PART II . Berlin and Hannover
Karla Woisnitza, a painter and book artist, has several works in NMWA’s collection. She grew up in East Germany and lived there until the unification in 1989. Karla has had many solo exhibitions in Germany; most recently she has shown her paintings and drawings in Mannheim Kunsthalle. She invited me to her studio and home to review the new artist’s book that she has been working on for the last five years, which NMWA is acquiring. Each page is filled with the exquisite abstract ink drawings, rendered in a repetitive and highly decorative pattern of signs. Her work is peopled by distorted figures somewhat inspired by the ubiquitous graffitti in Berlin. Near Woisnitza’s studio, on the corner of Lychener and Raumerstrasse, is Frida Kahlo Restaurant, a building painted vibrant blue, just like the Blue House and Frida Kahlo Museum in Mexico City.
There are many splendid museums in Berlin, but some of them ignore completely women artists. A magnificent exhibition of Italian Renaissance portraiture, at the Bode Museum, Gesihter der Renaissance: Meisterwerke Italienischer Portrait-Kunst, did not include one work by a woman. The Gemäldegalerie has a very few works by women on view, among them a painting by Sofonisba Anguissola of her mother Bianca Ponzone Anguissola, a beautiful self-portrait by Anna-Dorothea Therbusch, Angelica Kauffmann’s Bachante, and Elisabeth Louise Vigée-Lebrun’s angelic portrait of Prince Heinrich Lubomirski. In the Neue Nationalgalerie, among the works of art created between the years 1900–1945, there is a large painting by Lotte Laserstein, Evening over Potsdam, as well as numerous works by Hannah Höch, Natalia Goncharova, Paula Modersohn-Becker, and Marianne Werefkin. Visiting museums in Europe, for centuries bastions of male art, one observes the growing visibility of women artists in the 20th and 21st centuries. The “old mistresses” are mostly forgotten, an affirmation that NMWA’s mission is significant.
My second stop in Germany was Hannover. I went there to see my old friend Prof. Dr. Ruth von Ledebur, a retired professor of English literature whose special interest has been Shakespeare. My friendship with her dates to the 1970s and 1980s, when we used to go with our husbands to international conferences. While they were busy with their meetings we found time to drive around Europe and visit museums. Thanks to her, I discovered works by Judith Leyster in Haarlem. We took a streetcar to downtown Hannover and explored two superb museums, the Sprengel Museumand the Landes Museum.

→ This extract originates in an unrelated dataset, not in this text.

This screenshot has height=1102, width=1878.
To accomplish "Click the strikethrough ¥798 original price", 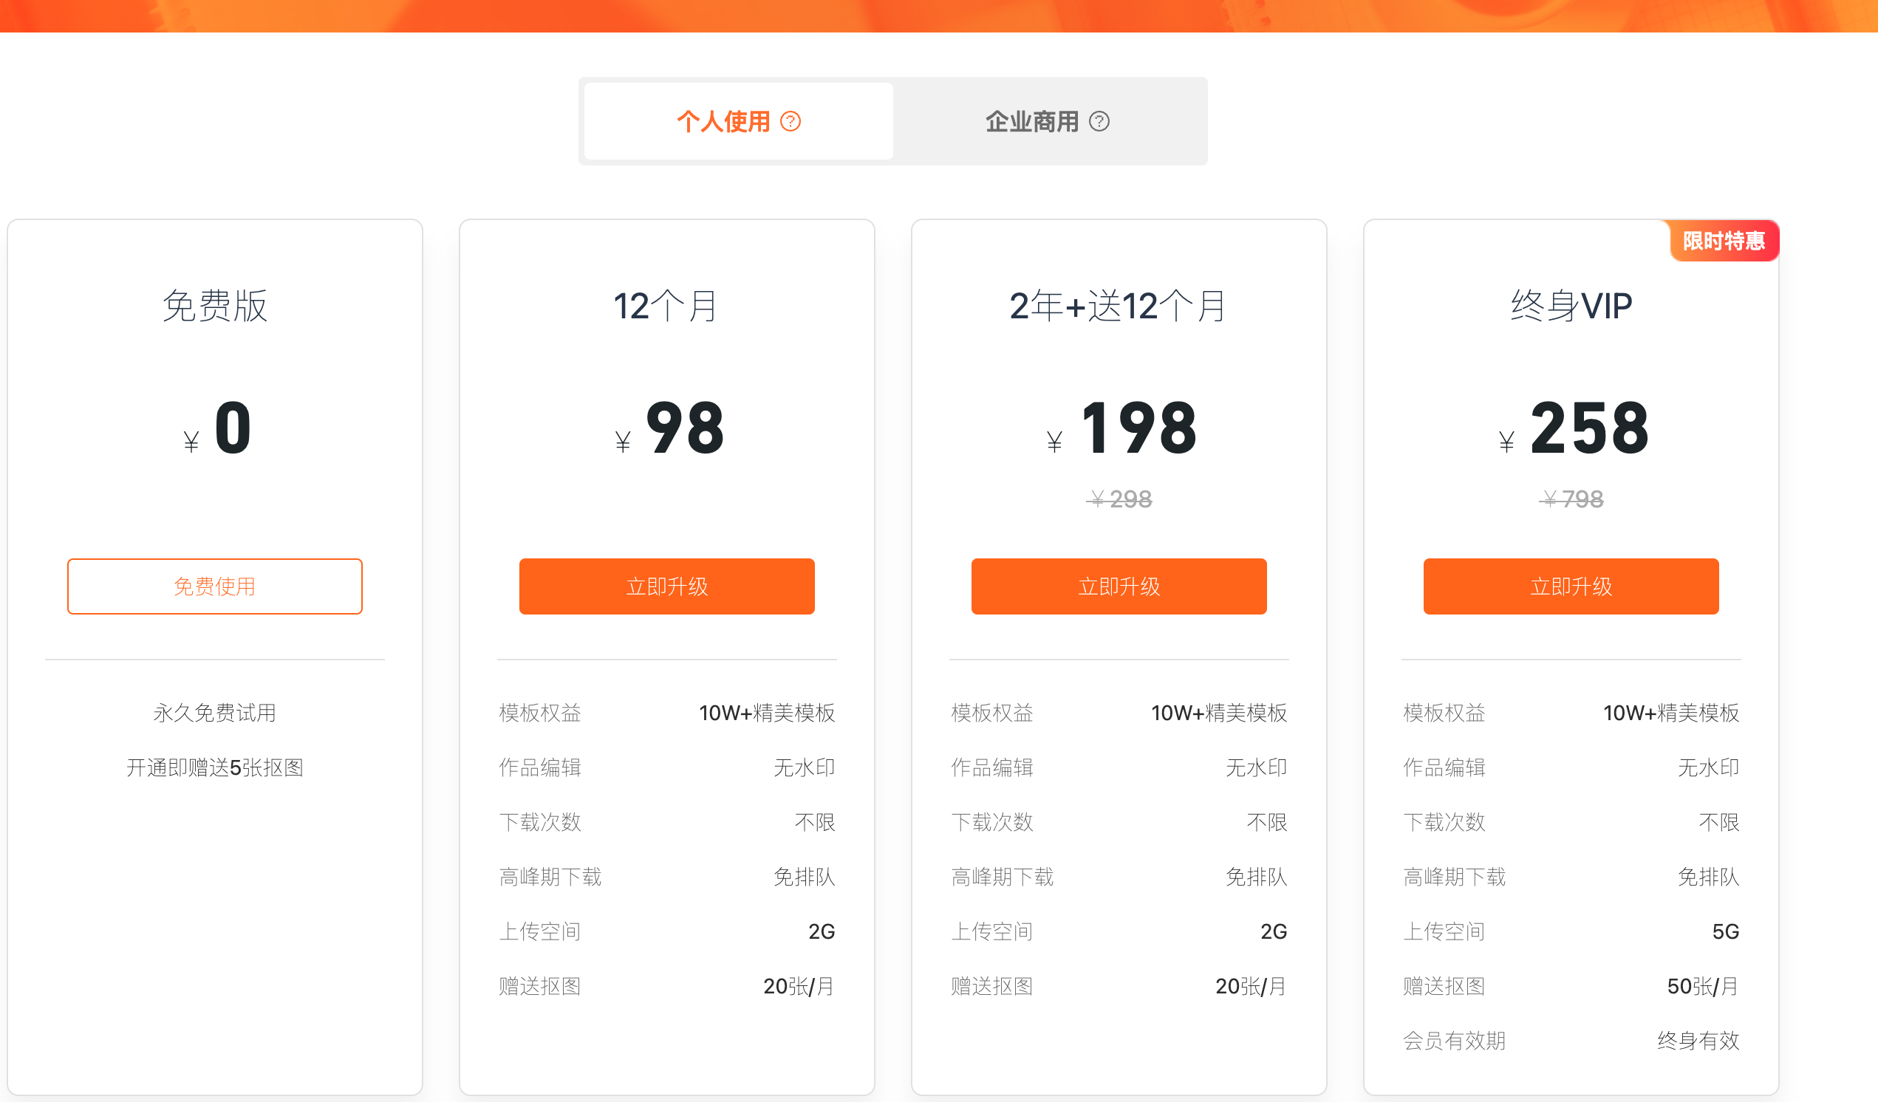I will click(x=1570, y=498).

Sprengel is best known for its collection of works and the Archive of Kurt Schwitters, including his famous architectural sculpture-room installation known as Merzbau, which was created between 1920 and 1937, destroyed during World War II, and reconstructed by Peter Bissegger in 1983. Schwitters was almost singlehandedly responsible for the development of the Hannover Dada, one of the centers of the Dada movement in central Europeafter World War I. His artist-friend Hannah Höch (who was part of Berlin Dada group) is also well represented by numerous assemblages, collages and drawings.

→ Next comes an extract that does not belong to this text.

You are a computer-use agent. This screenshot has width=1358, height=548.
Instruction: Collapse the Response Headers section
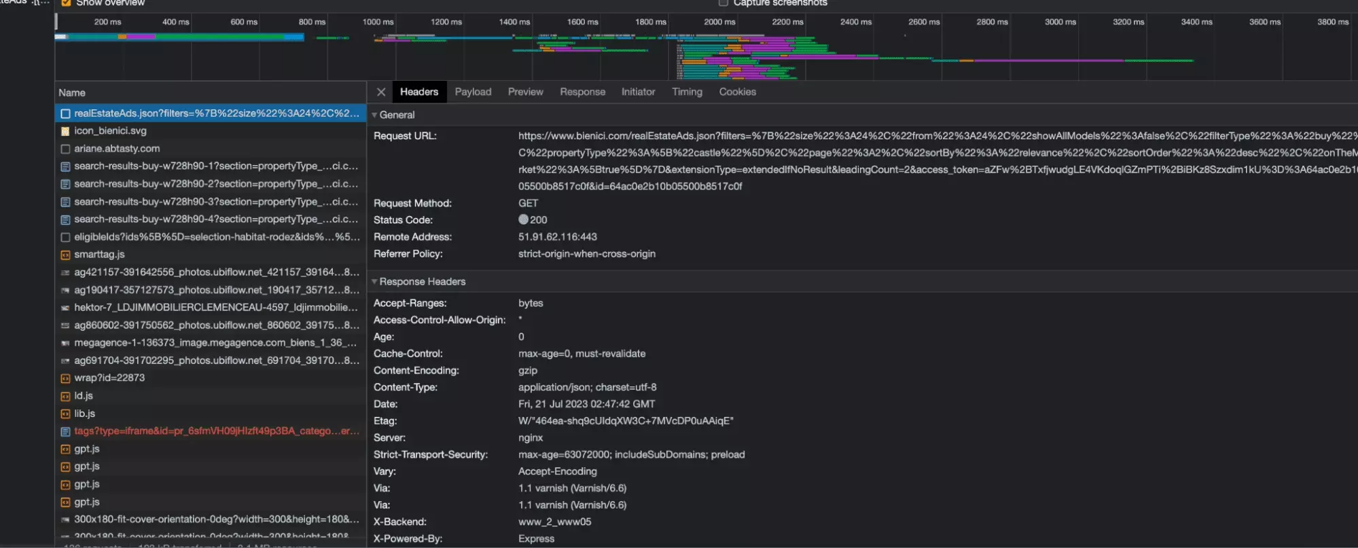[x=374, y=281]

Niki de Saint Phalle (whose work has been showcased in NMWA’s New York Avenue Sculpture Project) is exceptionally popular in Hannover. Her La Grotte, Nana figures and other large public sculptures are on permanent display in the Great Garden of the Herrenhausen, and the Sprengel museum includes several galleries of her prints, drawings and sculptures. The Landes Museum (Hannover State Museum) celebrates Paula Modersohn-Becker. Three galleries are devoted to her paintings, including Girl in a Black Hat.